To erect his own house Pascoal enlisted the services of Bhalla & Thakore, the firm of architects that had designed the Nairobi Goan Institute. Scottish-trained Thakore was personally known to Pascoal through his involvement with that construction. The work was entrusted to the contractor, Karam Singh. Keeping in mind financial constraints, the end result was a compact and practical three-bedroom house with provision for an additional storey to be added anytime later.

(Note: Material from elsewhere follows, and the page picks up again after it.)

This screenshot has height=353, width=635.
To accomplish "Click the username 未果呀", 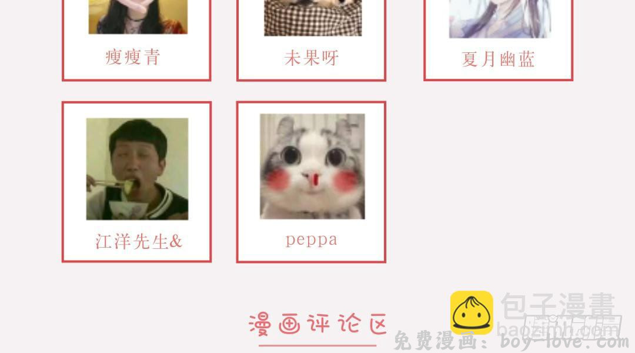I will click(x=312, y=58).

The de Mello residence in Nairobi

The modern three-bedroom bungalow had the Living/Dining room based on the open concept. Lighting was cleverly concealed. The bedroom furniture was all built-in, made from highly polished wood. To complement the closets, the Living/Dining space was done in parquet flooring, laid out in herring-bone style. The rest of the house had terazzo floors.

As soon as their house was completed, the de Mello family moved in. For Pascoal and Esmeralda, to have their very own place built exactly as they chose, was nothing less than a dream come true!! They lived in it, basking in their good fortune, for the next 18 years. And time proved the wisdom of their investment.